Zementestrich
Zementestrich
Bei einem Zementestrich kommen als Bindemittel nur Normenzemente in Betracht. Die Zuschlagstoffe Sand/Kies werden entsprechend einer genormten Kornzusammensetzung (Sieblinie) in einem bestimmten Mischungsverhältnis zugegeben. Das Mischungsverhältnis ist abhängig von den Anforderungen, die an die Festigkeiten des Estrichs gestellt werden. Der Zementestrich bindet hydraulisch, d.h. mit Wasser als Kraftquelle ab.

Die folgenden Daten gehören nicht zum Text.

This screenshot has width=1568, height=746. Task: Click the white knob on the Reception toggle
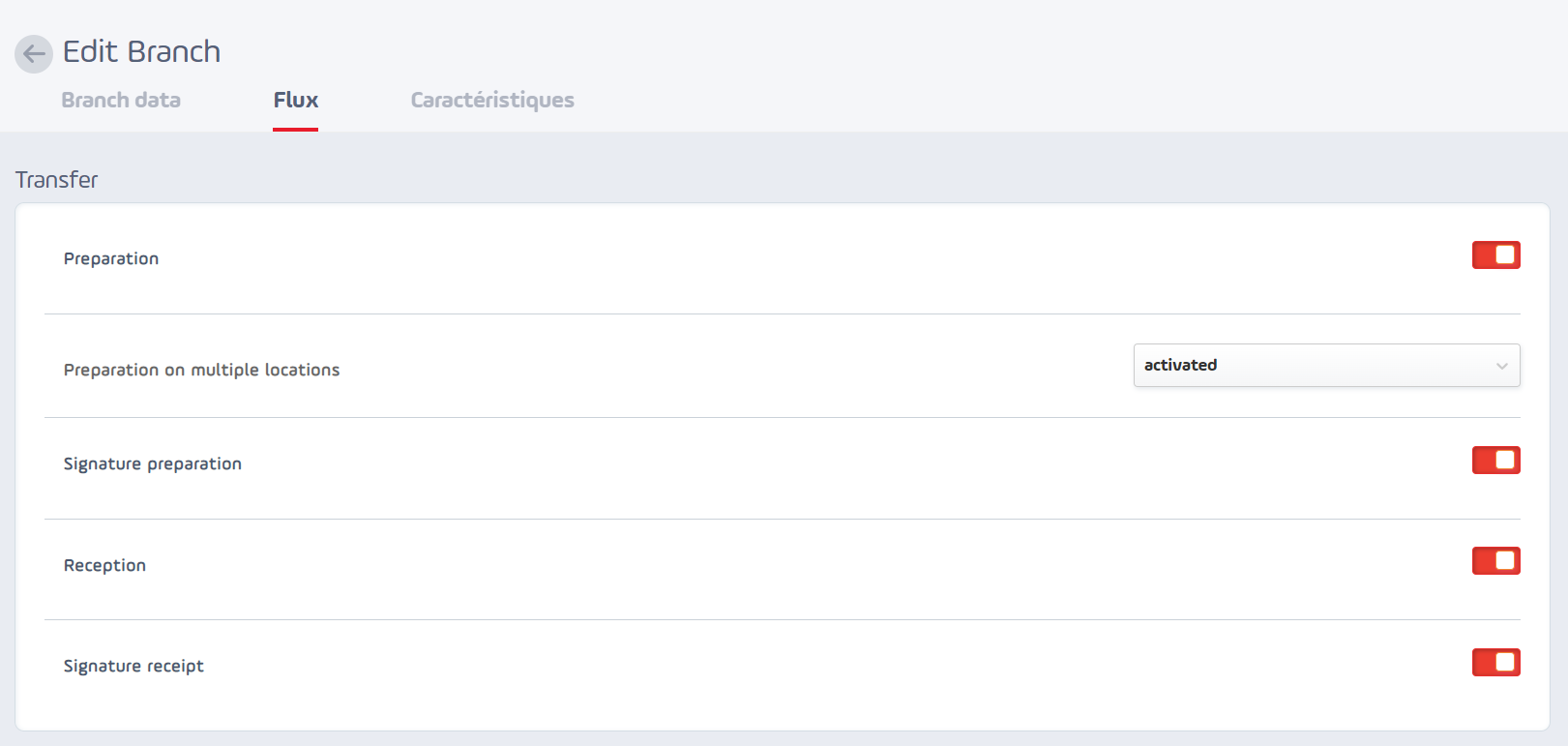coord(1505,560)
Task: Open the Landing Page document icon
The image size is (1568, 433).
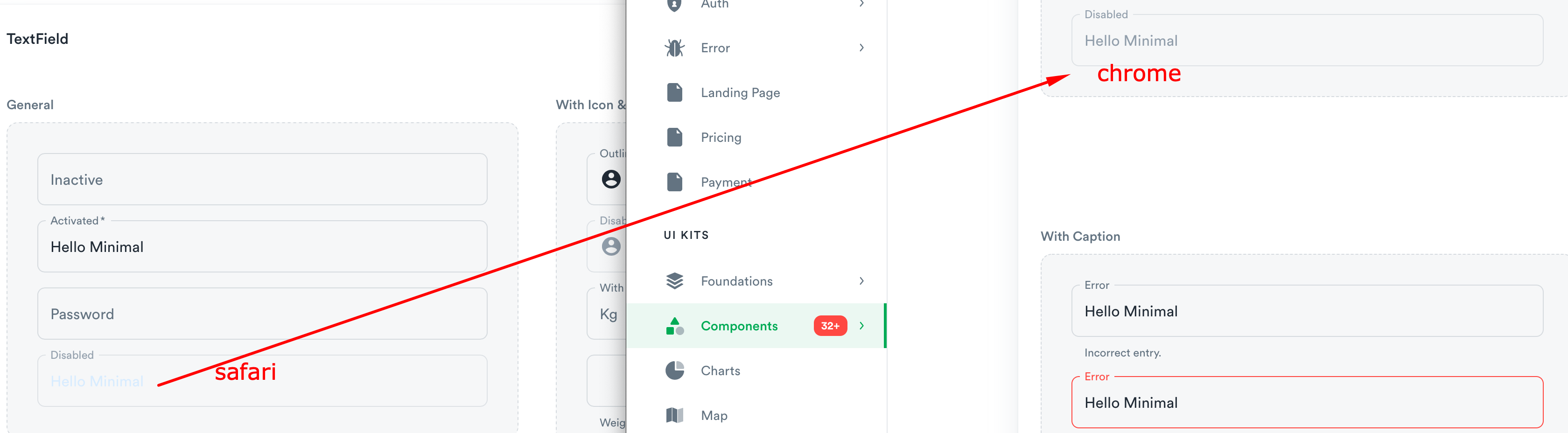Action: [x=674, y=92]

In der Abbinde Phase muss der Zementestrich vor ungleichmäßigem und zu raschem Austrocknen geschützt werden, damit das zum vollständigen Erhärten notwendige Wasser nicht vorzeitig verdunstet.
Erkennungsmerkmale:
- Fugen in Türleibungen und an Querschnittsverengungen
- Feldeinteilungen mittels Fugen, Feldgröße ca. 30 m2, Kantenlänge ca. 6 m
- Oftmals Rissbildungen und Aufwölbungen im Fugen- und Randbereich
Trocknung circa 6 Wochen, als Schnellestrich auch nur circa 10 Tage.